Here are examples for common biological questions, using emp_metadata.tsv.

A. Classification: Predict Environmental Biome

Question: "Can the functional profile distinguish between biomes (e.g., forest vs. desert)?"

pgptracker analysis \
  -i path/to/unstratified_pgpt_Lv3_abundances.tsv \
  -m path/to/emp_metadata.tsv \
  -o results/analysis_biome \
  --feature-col-name Lv3 \
  --group-col env_biome \
  --target-col env_biome \
  --ml-type classification


B. Regression: Correlate with Chemistry (pH)

Question: "Which bacterial functions (PGPTs) are most associated with soil pH?"

pgptracker analysis \
  -i path/to/unstratified_pgpt_Lv3_abundances.tsv \
  -m path/to/emp_metadata.tsv \
  -o results/analysis_ph \
  --feature-col-name Lv3 \
  --group-col env_feature \
  --target-col ph \
  --ml-type regression


C. Stratified Analysis: Find Key Organisms

Question: "Which specific Genera and Functions are predictive of salinity?"

pgptracker analysis \
  -i path/to/genus_stratified_pgpt.tsv \
  -m path/to/emp_metadata.tsv \
  -o results/analysis_stratified_salinity \
  --input-format long \
  --group-col env_feature \
  --target-col salinity_psu \
  --ml-type regression


5. Outputs

PGPTracker generates publication-ready outputs in your results folder:

normalization/: Raw and CLR-normalized abundance tables.

diversity/:

Alpha Diversity: Boxplots (Shannon, Simpson, Observed Features).

Beta Diversity: PCA and t-SNE plots (Aitchison distance).

Statistics: PERMANOVA results.

statistics/:

Differential Abundance: Kruskal-Wallis or Mann-Whitney U results.

Visuals: Volcano Plots and Clustered Heatmaps of significant features.

machine_learning/:

Feature Importance: Bar plots showing the most predictive functions/taxa (Random Forest / Lasso).

Selection: Boruta algorithm results (Confirmed/Rejected features).

6. Citing

PGPTracker & PLaBAse

Atz, S., Rauh, M., Gautam, A., Huson, D.H. mgPGPT: Metagenomic analysis of plant growth-promoting traits. (submitted, 2024, preprint)

Patz, S., Gautam, A., Becker, M., Ruppel, S., Rodríguez-Palenzuela, P., Huson, D.H. PLaBAse: A comprehensive web resource for analyzing the plant growth-promoting potential of plant-associated bacteria. (submitted 2021, preprint)

Core Dependencies

PGPTracker is built upon the work of many others. Please cite the core tools it uses:

QIIME 2: Bolyen E, Rideout JR, Dillon MR, et al. (2019). Reproducible, interactive, scalable and extensible microbiome data science using QIIME 2. Nature Biotechnology 37: 852–857.

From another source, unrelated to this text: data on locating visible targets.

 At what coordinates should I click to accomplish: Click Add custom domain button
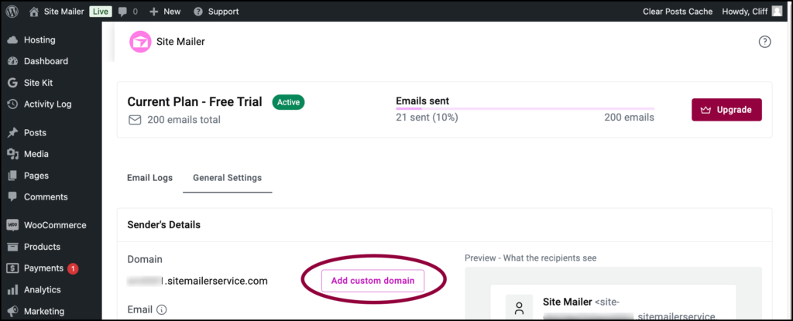[x=372, y=280]

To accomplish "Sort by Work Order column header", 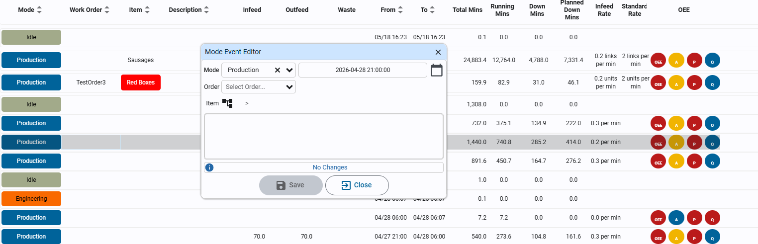I will click(x=90, y=10).
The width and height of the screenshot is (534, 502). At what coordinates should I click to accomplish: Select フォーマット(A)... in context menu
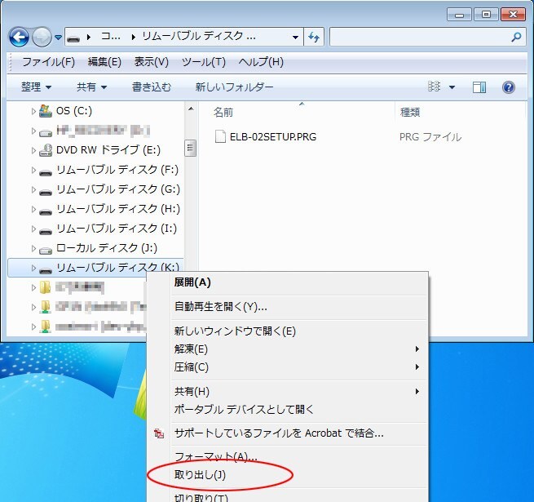[215, 456]

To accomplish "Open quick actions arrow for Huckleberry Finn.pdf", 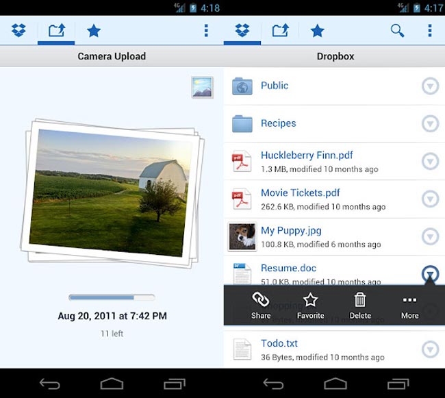I will pos(430,162).
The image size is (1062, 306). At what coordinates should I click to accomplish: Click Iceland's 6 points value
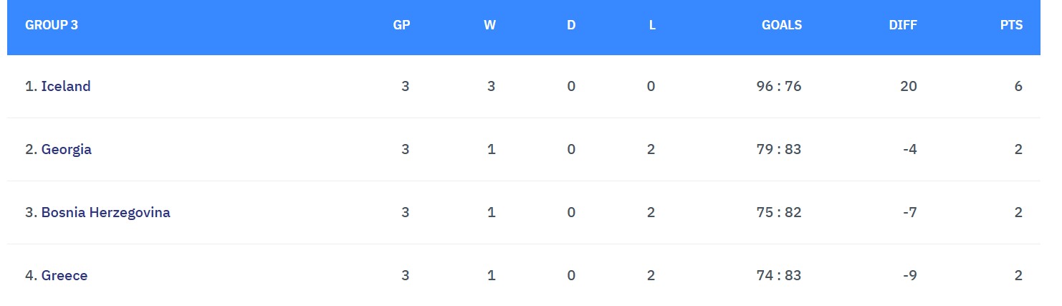pyautogui.click(x=1018, y=87)
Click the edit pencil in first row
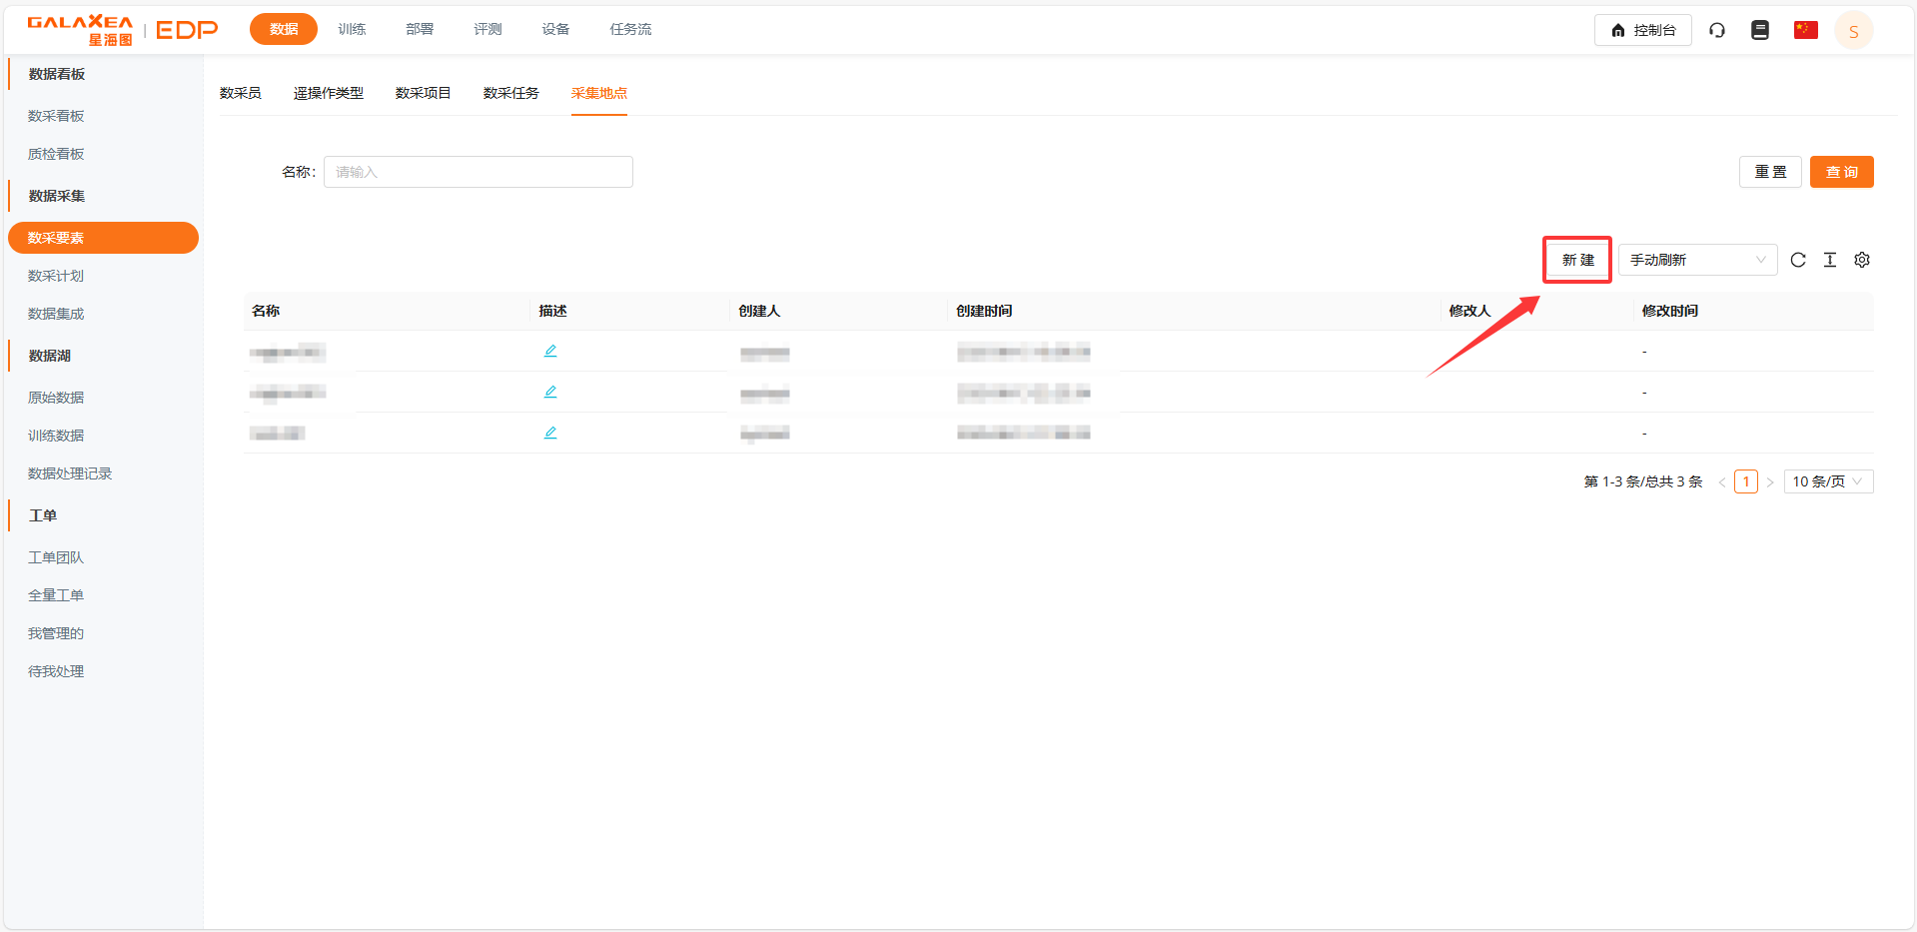 click(549, 351)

PICRUSt2: Douglas, G.M., Maffei, V.J., Zaneveld, J.R. et al. (2020). PICRUSt2 for prediction of metagenome functions. Nature Biotechnology 38, 685–688.

Greengenes2: McDonald, D., et al. (2024). Greengenes2 unifies microbial data in a single reference tree. Nature Biotechnology.

FDR Correction: Benjamini Y, Hochberg Y. (1995). Controlling the false discovery rate: a practical and powerful approach to multiple testing. J R Stat Soc Series B Stat Methodol. 57:289‐300.